EXERCISE INSTRUCTIONS: Everything in the listing that follows should be reproduced exactly except the pictures.

DATA LISTING:
○ ○ ○ ○ ○ ○ ○

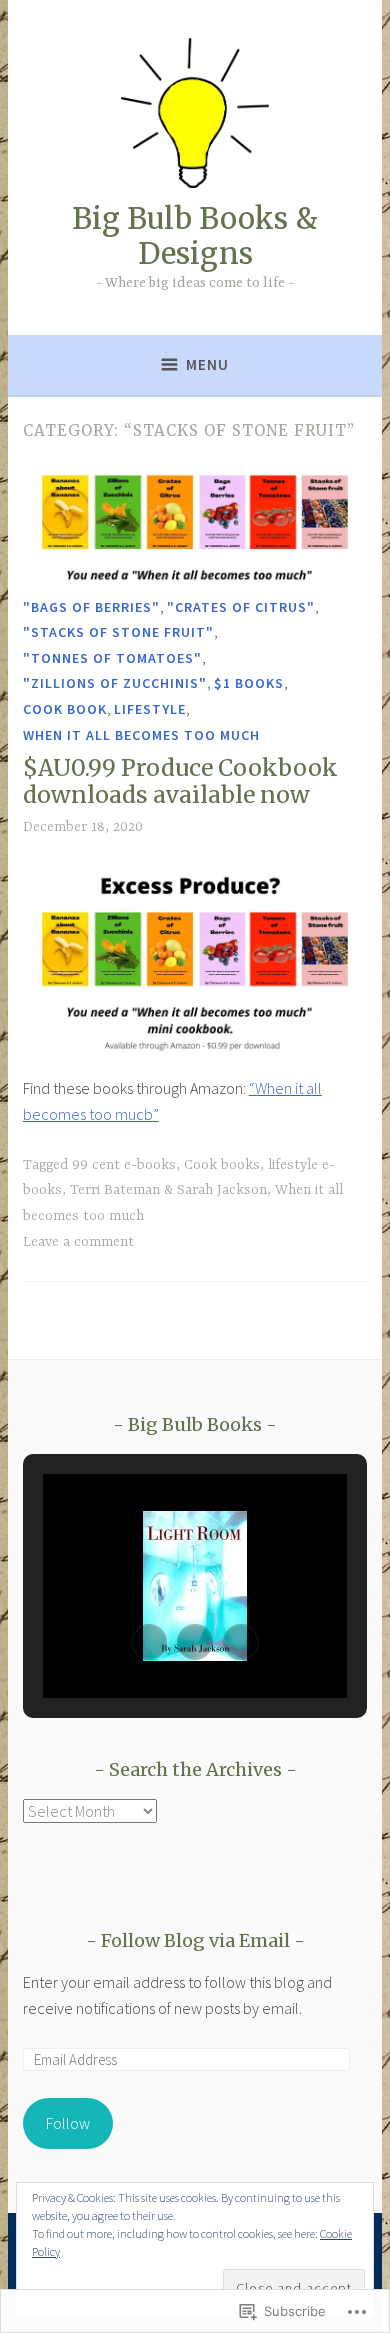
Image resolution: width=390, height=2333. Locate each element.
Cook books (222, 1165)
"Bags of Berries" (91, 607)
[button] (149, 1642)
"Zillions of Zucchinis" (115, 683)
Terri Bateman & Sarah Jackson (168, 1190)
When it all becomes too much (141, 735)
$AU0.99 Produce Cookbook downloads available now (180, 781)
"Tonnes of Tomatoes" (112, 658)
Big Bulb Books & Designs (195, 236)
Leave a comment (78, 1242)
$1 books (249, 683)
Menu (207, 364)
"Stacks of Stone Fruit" (118, 632)
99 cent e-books (124, 1165)
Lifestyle (150, 709)
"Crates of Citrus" (241, 607)
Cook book (65, 709)
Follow (68, 2123)
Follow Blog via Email (195, 1940)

○ ○ ○ ○ ○ ○ ○

SOLUTION:
Image resolution: width=390, height=2333. Locate each element.
Cook books (222, 1165)
"Bags of Berries" (91, 607)
[button] (149, 1642)
"Zillions of Zucchinis" (115, 683)
Terri Bateman & Sarah Jackson (168, 1190)
When it all becomes too much (141, 735)
$AU0.99 Produce Cookbook downloads available now (180, 781)
"Tonnes of Tomatoes" (112, 658)
Big Bulb Books & Designs (195, 236)
Leave a comment (78, 1242)
$1 books (249, 683)
Menu (207, 364)
"Stacks of Stone Fruit" (118, 632)
99 cent e-books (124, 1165)
Lifestyle (150, 709)
"Crates of Citrus" (241, 607)
Cook book (65, 709)
Follow (68, 2123)
Follow Blog via Email (195, 1940)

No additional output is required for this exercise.